Data supplied Block Start

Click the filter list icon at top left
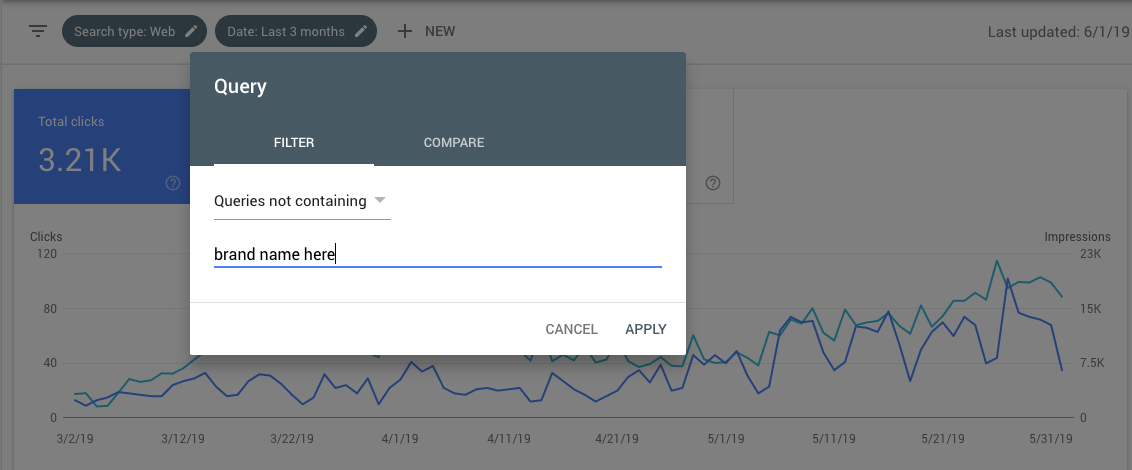1132x470 pixels. point(38,31)
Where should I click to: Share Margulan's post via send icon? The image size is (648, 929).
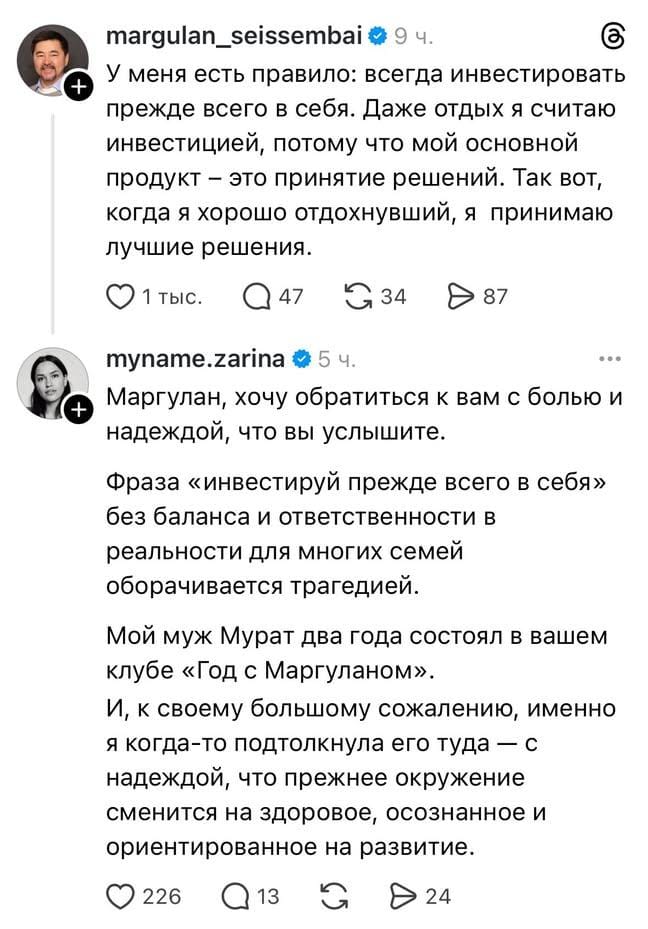click(x=461, y=296)
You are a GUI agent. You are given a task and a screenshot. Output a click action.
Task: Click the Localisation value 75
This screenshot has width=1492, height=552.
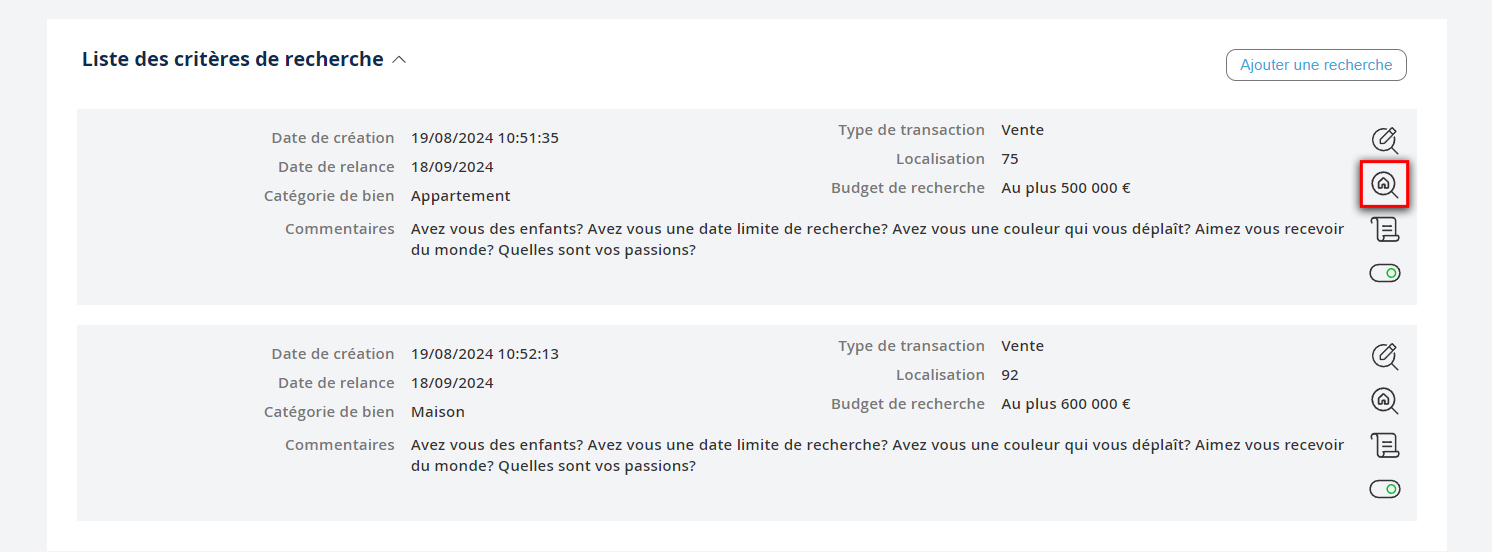point(1010,159)
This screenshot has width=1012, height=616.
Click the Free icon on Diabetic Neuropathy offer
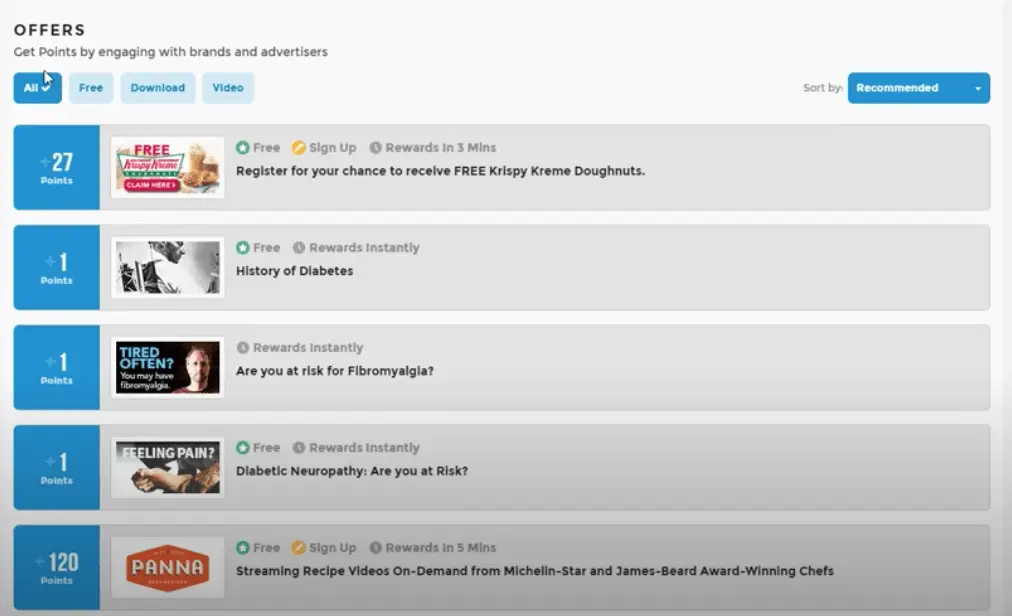tap(243, 448)
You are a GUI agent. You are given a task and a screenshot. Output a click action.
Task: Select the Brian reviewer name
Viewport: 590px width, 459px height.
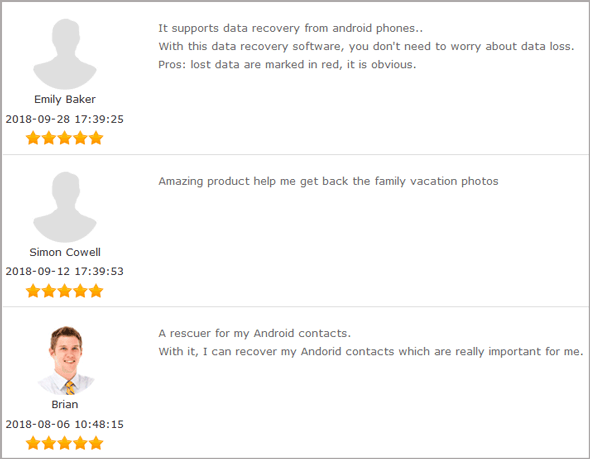click(x=65, y=404)
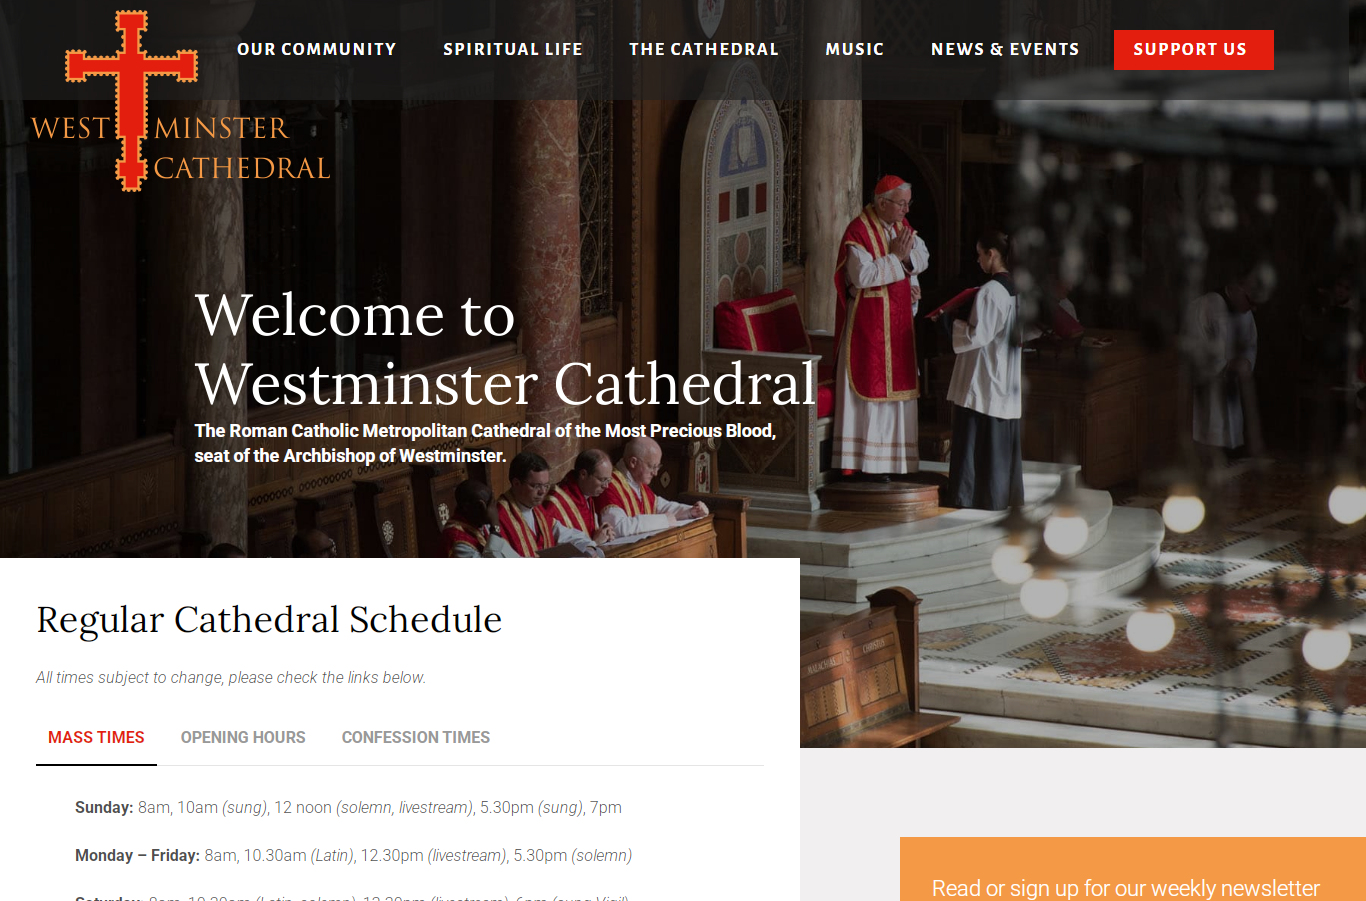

Data supplied Block End

- Exercise -
Every line from the one containing "Click the Free" through the last line of the data is to be retyped exactly, with nothing added and no pictures included.

- Result -
Click the Free icon on Diabetic Neuropathy offer
tap(243, 448)
You are a GUI agent. You are given a task and a screenshot. Output a click action.
Task: Select the Brian reviewer name
Viewport: 590px width, 459px height.
click(x=65, y=404)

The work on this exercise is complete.